Entries taken from a collection:
---+---
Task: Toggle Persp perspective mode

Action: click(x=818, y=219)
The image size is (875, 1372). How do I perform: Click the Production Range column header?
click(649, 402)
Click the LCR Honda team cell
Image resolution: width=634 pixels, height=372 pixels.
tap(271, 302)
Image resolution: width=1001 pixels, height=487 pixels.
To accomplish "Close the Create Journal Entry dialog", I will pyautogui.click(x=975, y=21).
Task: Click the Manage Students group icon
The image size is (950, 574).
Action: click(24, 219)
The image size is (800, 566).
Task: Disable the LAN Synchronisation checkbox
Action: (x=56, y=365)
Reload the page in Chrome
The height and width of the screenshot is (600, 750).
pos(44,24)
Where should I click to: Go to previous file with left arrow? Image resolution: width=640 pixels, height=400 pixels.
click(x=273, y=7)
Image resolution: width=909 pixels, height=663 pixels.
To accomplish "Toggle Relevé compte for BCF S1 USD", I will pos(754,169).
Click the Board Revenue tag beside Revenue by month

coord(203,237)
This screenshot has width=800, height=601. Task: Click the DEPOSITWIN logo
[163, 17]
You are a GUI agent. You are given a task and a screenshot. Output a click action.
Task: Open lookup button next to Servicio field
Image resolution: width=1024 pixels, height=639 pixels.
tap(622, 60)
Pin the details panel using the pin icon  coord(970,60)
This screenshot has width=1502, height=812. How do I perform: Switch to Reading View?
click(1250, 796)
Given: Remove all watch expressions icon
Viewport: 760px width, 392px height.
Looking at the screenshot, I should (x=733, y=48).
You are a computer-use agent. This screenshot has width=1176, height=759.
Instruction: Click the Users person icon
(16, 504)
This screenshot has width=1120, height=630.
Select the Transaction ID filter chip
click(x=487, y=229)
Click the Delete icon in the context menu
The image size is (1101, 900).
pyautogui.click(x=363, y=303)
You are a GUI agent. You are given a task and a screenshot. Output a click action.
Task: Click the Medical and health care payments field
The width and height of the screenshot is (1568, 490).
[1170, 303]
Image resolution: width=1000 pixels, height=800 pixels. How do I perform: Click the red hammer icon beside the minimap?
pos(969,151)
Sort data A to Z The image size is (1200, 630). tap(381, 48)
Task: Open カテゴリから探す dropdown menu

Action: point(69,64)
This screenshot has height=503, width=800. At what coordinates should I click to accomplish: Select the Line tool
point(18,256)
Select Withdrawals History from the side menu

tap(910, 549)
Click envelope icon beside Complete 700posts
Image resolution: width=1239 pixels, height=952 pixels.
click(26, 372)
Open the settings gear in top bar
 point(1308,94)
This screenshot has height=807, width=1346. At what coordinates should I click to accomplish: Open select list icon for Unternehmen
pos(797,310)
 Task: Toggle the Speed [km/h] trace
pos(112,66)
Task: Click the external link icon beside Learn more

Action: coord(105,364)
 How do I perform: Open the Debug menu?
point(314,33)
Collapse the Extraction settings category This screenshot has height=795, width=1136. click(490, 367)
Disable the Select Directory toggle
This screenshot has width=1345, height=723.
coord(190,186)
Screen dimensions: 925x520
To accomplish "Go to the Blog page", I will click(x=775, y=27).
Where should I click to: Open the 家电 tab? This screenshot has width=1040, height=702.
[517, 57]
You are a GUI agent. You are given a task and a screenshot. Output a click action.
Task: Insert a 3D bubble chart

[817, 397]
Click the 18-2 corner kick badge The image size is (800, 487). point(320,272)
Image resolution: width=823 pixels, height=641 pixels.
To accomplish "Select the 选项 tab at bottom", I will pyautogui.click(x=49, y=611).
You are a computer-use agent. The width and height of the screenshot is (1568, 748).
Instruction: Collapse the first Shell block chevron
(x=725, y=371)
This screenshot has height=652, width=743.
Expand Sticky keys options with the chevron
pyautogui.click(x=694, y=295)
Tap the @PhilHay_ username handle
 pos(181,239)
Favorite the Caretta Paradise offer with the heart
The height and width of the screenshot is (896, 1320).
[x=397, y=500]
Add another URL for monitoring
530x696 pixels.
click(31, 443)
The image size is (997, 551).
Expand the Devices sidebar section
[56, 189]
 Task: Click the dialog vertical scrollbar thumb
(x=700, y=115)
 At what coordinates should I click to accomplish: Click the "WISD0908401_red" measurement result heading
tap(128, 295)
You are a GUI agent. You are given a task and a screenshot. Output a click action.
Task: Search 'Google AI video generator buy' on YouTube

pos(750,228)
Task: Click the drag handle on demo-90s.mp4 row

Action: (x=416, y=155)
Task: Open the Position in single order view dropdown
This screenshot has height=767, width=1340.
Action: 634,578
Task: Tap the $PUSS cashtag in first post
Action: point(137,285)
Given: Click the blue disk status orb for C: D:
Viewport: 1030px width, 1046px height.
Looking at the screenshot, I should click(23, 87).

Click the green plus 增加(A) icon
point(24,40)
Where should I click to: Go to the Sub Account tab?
---+---
▸ Task instructions
Copy every line in the data above that has the string "field" in it.

▸ Answer
Task: Open lookup button next to Servicio field
Task: Click the Medical and health care payments field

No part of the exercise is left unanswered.